Source data:

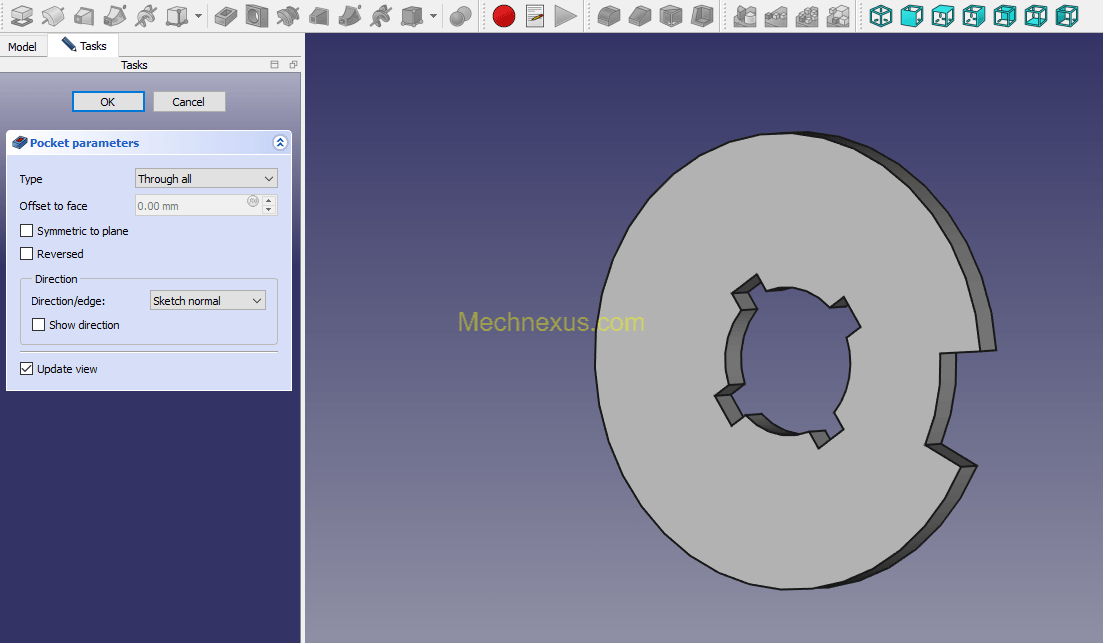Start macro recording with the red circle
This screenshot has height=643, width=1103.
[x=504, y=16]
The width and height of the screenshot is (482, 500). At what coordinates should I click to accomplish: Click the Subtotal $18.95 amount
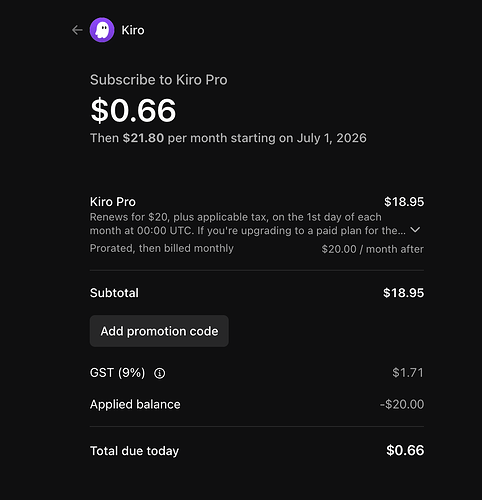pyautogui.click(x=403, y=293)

PROBLEM: Exclude the pictures, and output exactly the lines from the one with "The width and" through the last line of the records, both included.

ANSWER SPACE:
The width and height of the screenshot is (482, 500). At what coordinates should I click to accomplish: Click the Subtotal $18.95 amount
pyautogui.click(x=403, y=293)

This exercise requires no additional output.